Like almost everything in life practice makes perfect, but the questions is if the player indeed practice of his free throws..
you can read the following very interesting post written by Kevin Pelton (NBA analyst for Basketball Prospectus and ESPN Insider) that did research about free throws - http://www.basketballprospectus.com/article.php?articleid=1611
His conclusion was:
To answer the question of whether practice helps at the line, I looked
for pairs of seasons where the same player shot at least 100 free
throws both years, then used statistics to evaluate how often the
change in their percentage was larger than would be expected from
random chance alone. As it turns out, players do seem intrinsically
different at the line on a fairly regular basis--but this is true in
both directions.
We would expect, based on the normal distribution, that 2.5 percent of
players would either improve or decline by at least two standard
deviations from one year to the next.
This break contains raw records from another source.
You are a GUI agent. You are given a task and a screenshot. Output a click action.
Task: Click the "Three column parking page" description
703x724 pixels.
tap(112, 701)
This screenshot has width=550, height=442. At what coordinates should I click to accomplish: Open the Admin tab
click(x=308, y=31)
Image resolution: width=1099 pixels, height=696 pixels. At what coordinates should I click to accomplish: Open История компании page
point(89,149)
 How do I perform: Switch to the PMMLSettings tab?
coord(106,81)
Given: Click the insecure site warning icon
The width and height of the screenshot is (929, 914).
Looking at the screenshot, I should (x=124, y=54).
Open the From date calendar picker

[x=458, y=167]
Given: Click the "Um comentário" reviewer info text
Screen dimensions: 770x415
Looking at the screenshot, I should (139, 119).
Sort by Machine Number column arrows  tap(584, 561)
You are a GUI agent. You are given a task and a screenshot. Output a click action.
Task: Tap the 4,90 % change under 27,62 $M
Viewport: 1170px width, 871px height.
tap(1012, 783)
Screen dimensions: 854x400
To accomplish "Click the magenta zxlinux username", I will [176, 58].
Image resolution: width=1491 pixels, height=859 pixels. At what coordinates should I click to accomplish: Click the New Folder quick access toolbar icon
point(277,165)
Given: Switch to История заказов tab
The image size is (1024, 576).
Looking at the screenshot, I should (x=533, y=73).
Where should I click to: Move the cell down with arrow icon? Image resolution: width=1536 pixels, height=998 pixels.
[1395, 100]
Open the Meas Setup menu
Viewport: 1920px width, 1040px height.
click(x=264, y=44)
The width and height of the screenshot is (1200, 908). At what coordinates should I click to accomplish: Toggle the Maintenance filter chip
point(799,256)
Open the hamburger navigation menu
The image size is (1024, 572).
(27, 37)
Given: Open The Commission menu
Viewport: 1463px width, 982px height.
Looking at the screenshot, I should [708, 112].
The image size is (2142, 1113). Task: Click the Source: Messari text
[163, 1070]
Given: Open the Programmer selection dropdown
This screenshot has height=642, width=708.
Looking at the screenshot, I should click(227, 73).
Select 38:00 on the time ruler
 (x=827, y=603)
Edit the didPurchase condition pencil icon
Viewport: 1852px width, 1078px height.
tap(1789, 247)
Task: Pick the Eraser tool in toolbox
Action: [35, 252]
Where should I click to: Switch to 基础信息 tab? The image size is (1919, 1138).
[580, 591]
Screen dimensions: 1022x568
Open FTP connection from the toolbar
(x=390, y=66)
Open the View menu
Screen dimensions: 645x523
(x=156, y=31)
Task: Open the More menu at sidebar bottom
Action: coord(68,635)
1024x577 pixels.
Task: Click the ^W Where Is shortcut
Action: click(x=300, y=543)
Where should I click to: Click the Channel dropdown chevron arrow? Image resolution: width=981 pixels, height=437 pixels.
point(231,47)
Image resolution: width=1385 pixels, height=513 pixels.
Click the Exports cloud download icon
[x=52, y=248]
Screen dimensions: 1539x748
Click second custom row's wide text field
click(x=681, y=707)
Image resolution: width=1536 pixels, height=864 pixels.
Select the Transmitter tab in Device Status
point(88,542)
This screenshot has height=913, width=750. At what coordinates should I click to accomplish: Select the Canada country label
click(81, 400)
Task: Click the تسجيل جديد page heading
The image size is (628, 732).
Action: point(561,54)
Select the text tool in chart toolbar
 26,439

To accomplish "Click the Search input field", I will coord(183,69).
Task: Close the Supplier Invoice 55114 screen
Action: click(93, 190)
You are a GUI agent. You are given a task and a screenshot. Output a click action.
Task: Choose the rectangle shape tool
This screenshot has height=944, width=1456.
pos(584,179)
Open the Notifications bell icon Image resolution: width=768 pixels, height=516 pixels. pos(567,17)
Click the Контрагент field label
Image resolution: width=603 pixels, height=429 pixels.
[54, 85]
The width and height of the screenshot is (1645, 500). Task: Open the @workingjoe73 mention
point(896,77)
In fact, nearly three times as
many players made such a big jump (7.2 percent). But more than twice
as many (5.5 percent) saw their shooting decay at the line. Free throw
shooting, for whatever reason, is more random than chance would
suggest.
There are more players taking sizeable leaps forward than backward,
which suggests that practice is paying off for some players. However,
the difference between the two groups is relatively small. We're
talking about 90 players over the last three decades--about three per
year. This is not something that is happening on a routine basis.